Andrew Scheer Sheds Light on Seniors Agenda at CARP Townhall

(In October 2017, Andrew Scheer participated in a CARP Town Hall where he outlined his party’s vision for seniors.)

Who is Andrew Scheer and where does he stand on seniors issues?

Since becoming federal Conservative Party leader in May, we really didn’t have that much information to go on. But Scheer formally introduced himself to older Canadians on Friday, providing the keynote address at CARP’s Annual General Meeting and Chapter Congress at the organization’s ZoomerPlex headquarters in Toronto. (CARP is an affiliate of ZoomerMedia.)

Speaking before CARP representatives from across the country, the 38-year-old Scheer not only used the 30-minute townhall-style event to share the broadstrokes of where he stands on seniors issues, but also to boost his profile, which lags somewhat compared to Prime Minister Justin Trudeau and NDP leader Jagmeet Singh.

CARP’s director of advocacy Wanda Morris introduced the Oppostion leader, noting that the last “political heavyweight” to address CARP is now the Prime Minister. Scheer joked that he would like to follow that “rite of passage.”

Coming across as a genial and confident speaker, Scheer – who’s represented the riding of Regina-Qu’Appelle since 2004 – admits that the Conservative message did not resonate to new voters in the last election. “We’re in a listening phase right now,” he said. “We lost the last election and we have to figure out what we did wrong.”

He said he wanted to use the visit to CARP to “send a signal that the issues facing seniors are important to the Conservative Party” and that he wanted to develop policies that help older Canadians but that mesh with “conservative principles.”

While Scheer reiterated that his party’s seniors policy hasn’t been costed or finalized, he did his best to reveal where they stand philosophically. And by the sounds of it, it looks like he’ll be mixing in new policies with those put in place under when Stephen Harper was Prime Minister.

The Opposition leader outlined his positions on:

Retirement Security

  • Expand the annual contribution limit into Tax-Free Savings Accounts (the Liberals slashed the maximum from $10,000 per year to $5,000);
  • Look at proposals that would eliminate mandatory RRIF withdrawls;
  • Ensure inflation does not drastically erode seniors quality of living;
  • Set GIS and OAS increases to reflect the true cost of living for seniors;
  • Incentivize Canadians to start building their retirement portfolio at an earlier age, so we don’t outlive our savings;
  • Take action to ensure companies that renege on their unfunded pension obligations (as happened recently with the Sears bankruptcy debacle)

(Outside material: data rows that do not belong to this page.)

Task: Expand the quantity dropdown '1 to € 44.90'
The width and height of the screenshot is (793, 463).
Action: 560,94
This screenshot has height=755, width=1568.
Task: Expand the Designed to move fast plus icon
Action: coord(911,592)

  • Reduce taxes (He claims the Liberals are “always taking things away”)
  • Eliminate carbon taxes (Too big a hit on utility bills)
  • Ensure that GST and HST is not applied to essentials like groceries, medications and, most importantly, energy bills;
  • Ensure that income-splitting for seniors remains in place.


  • Support caregivers not just through tax credits but, possibly, through a caregiver allowance.

Affordable Housing

  • Work with provinces to provide support and frame work to expand the number of senior’s housing units on the market.

Assisted Dying

  • Wait to see how current legislation and possible court cases develop. Under the Conservatives, any Parliamentary vote on this issue would be a free vote.

While he’s still less than a year into the job, Scheer and his party realize that if they want to be a serious contenders in the next federal election, they’re going to have to tap into the massive clout of older voters. It’s why CARP has become a popular stop for politicians of all parties, hoping to tap into this voter-rich demographic.

During his years in power, Stephen Harper could always comfortably rely on older Canadians voting Conservative. CARP polls consistently showed members skewed Conservative and Harper parlayed this into two successive governments.

In the 2015 election, however, this bulwark crumbled. Not only did many new voters begin to exercise their democratic privilege but many older Conservative voters fled to the Liberals. On the eve of the 2015 vote, CARP polls showed that Justin Trudeau’s Liberals had usurped support among senior Canadians, with nine per cent more supporting Liberals than Conservative.

While his party will obviously make continued attempts to reach out to seniors, Scheer says he prefers a multigenerational approach. “A lot of the issues younger people face also affect older Canadians.”

How well he meshes those two constituencies – younger and older – will largely determine his success in the upcoming election. With that coming up in October 2019, Andrew Scheer has got his work cut out for him.